First appearing in 2018, Snatch operates a ransomware-as-a-service (RaaS) model and claimed their first U.S.-based victim in 2019. Originally, the group was referred to as Team Truniger, based on the nickname of a key group member, Truniger, who previously operated as a GandCrab affiliate. Snatch threat actors use a customized ransomware variant notable for rebooting devices into Safe Mode [T1562.009], enabling the ransomware to circumvent detection by antivirus or endpoint protection, and then encrypting files when few services are running. Snatch threat actors have been observed purchasing previously stolen data from other ransomware variants in an attempt to further exploit victims into paying a ransom to avoid having their data released on Snatch’s extortion blog.
Initial Access and Persistence
Snatch affiliates primarily rely on exploiting weaknesses in Remote Desktop Protocol (RDP) [T1133] for brute-forcing and gaining administrator credentials to victims’ networks [T1110.001]. In some instances, Snatch affiliates have sought out compromised credentials from criminal forums/marketplaces [T1078].
Snatch threat actors gain persistence on a victim’s network by compromising an administrator account [T1078.002] and establishing connections over port 443 [T1071.001] to a command and control (C2) server located on a Russian bulletproof hosting service [T1583.003].
Data Discovery and Lateral Movement
Prior to deploying the ransomware, Snatch threat actors were observed spending up to three months on a victim’s system.

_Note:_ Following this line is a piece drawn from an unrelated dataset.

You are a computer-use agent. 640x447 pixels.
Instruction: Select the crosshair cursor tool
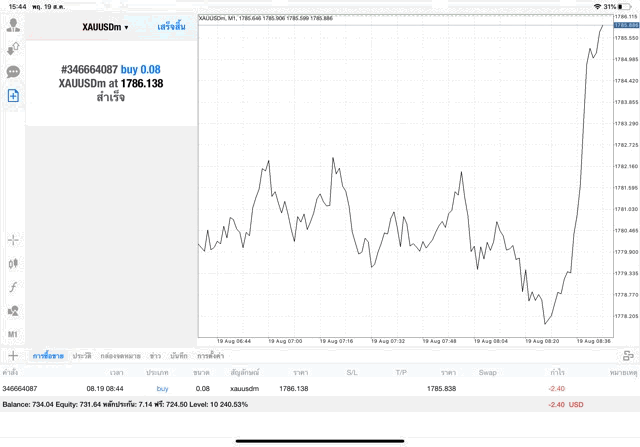tap(14, 240)
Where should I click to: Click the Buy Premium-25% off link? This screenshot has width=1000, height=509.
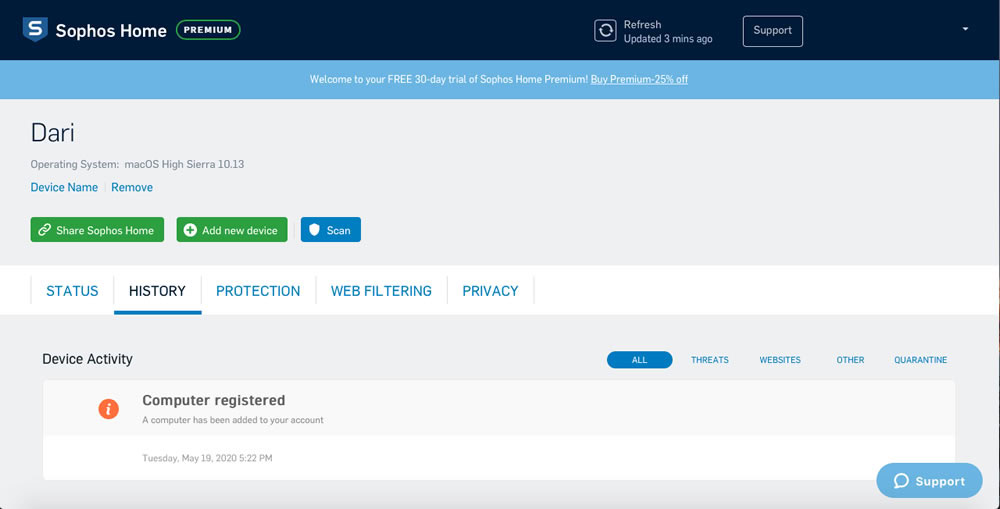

Within this timeframe, Snatch threat actors exploited the victim’s network. [T1590], moving laterally across the victim’s network with RDP [T1021.001] for the largest possible deployment of ransomware and searching for files and folders [T1005] for data exfiltration [TA0010] followed by file encryption [T1486]

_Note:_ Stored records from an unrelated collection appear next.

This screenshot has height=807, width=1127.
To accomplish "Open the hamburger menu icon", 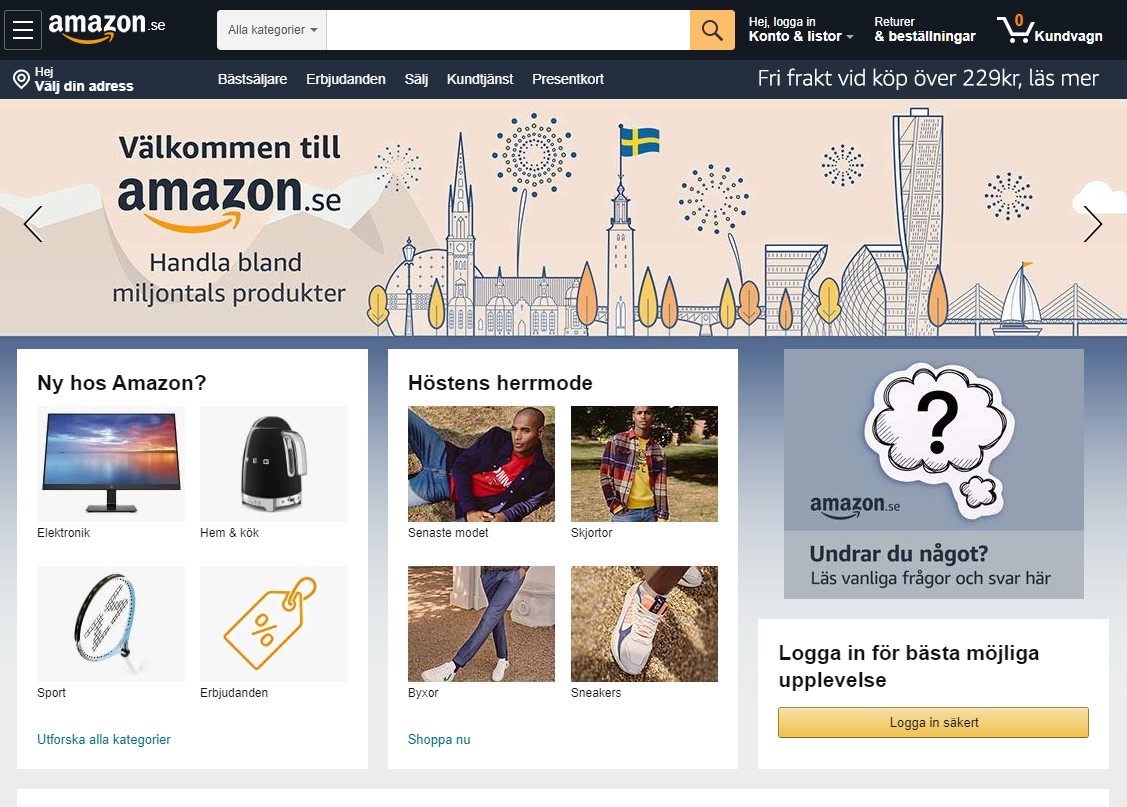I will click(x=23, y=30).

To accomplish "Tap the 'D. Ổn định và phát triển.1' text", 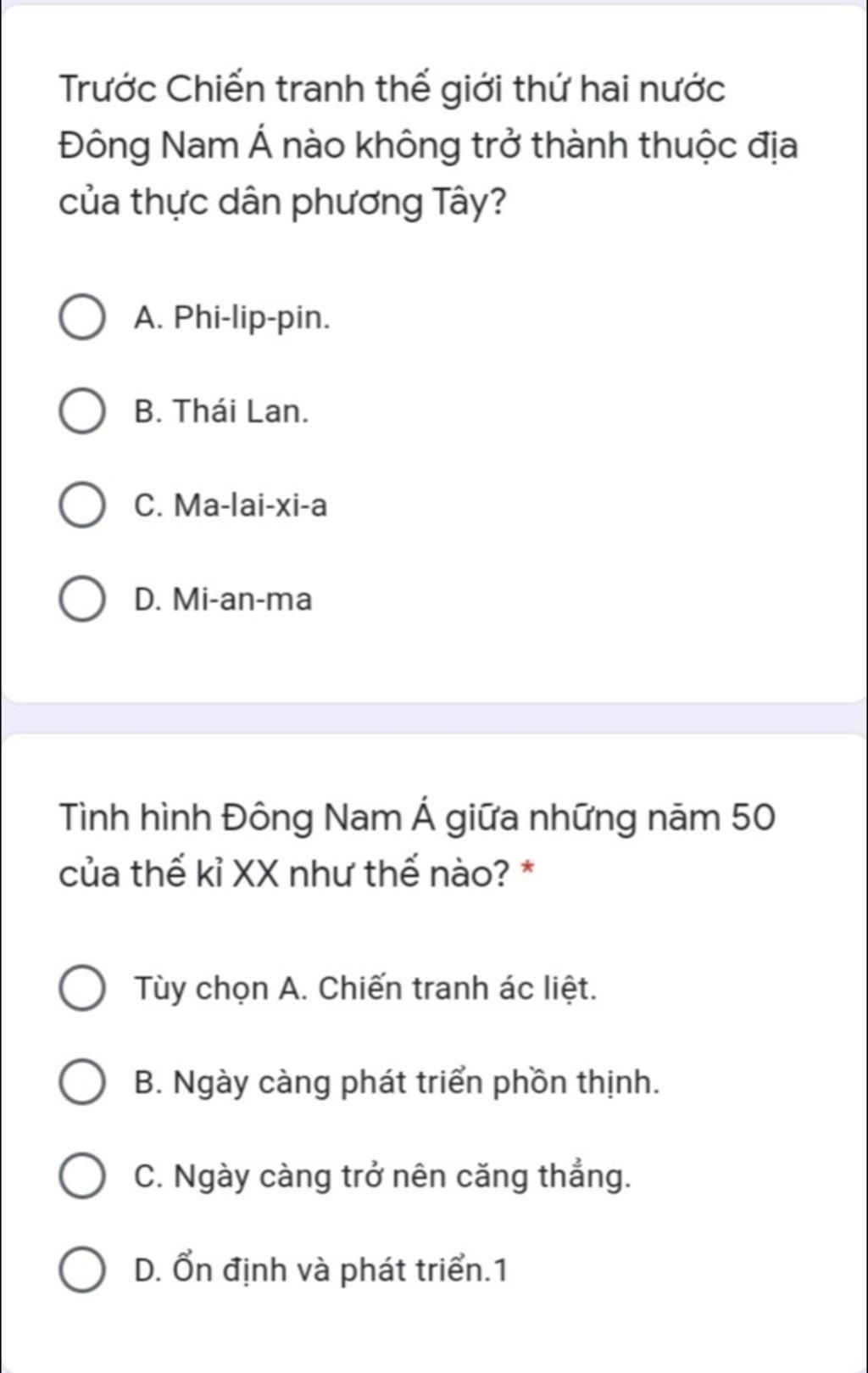I will pyautogui.click(x=320, y=1270).
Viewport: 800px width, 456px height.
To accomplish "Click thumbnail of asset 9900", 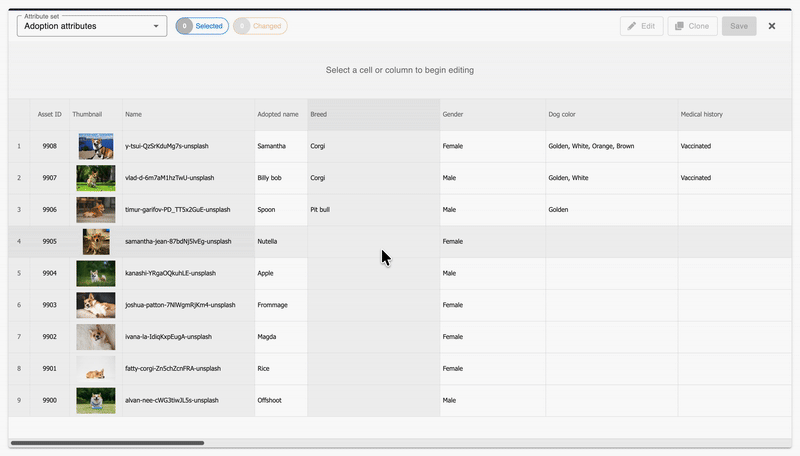I will point(96,400).
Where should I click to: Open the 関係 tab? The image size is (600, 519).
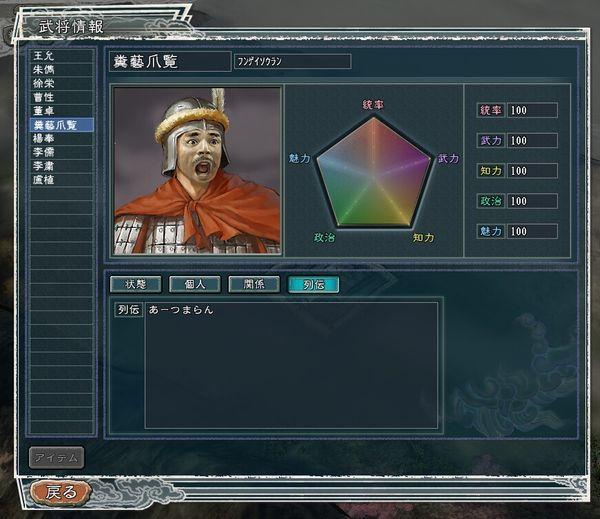tap(254, 284)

Defense Evasion and Execution
During the early stages of ransomware deployment, Snatch threat actors attempt to disable antivirus software [T1562.001] and run an executable as a file named safe.exe or some variation thereof.
Upon initiation, the Snatch ransomware payload queries and modifies registry keys [T1012][T1112], uses various native Windows tools to enumerate the system [T1569.002], finds processes [T1057], and creates benign processes to execute Windows batch (.bat) files [T1059.003].

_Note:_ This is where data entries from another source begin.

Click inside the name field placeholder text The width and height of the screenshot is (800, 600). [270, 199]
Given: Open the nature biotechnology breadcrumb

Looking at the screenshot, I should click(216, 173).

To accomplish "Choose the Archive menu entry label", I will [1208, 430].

The Snatch ransomware executable appends a series of hexadecimal characters to each file and folder name it encrypts—unique to each infection—and leaves behind a text file titled HOW TO RESTORE YOUR FILES.TXT in each folder. Snatch threat actors communicate with their victims through email and the Tox communication platform based on identifiers left in ransom notes or through their extortion blog.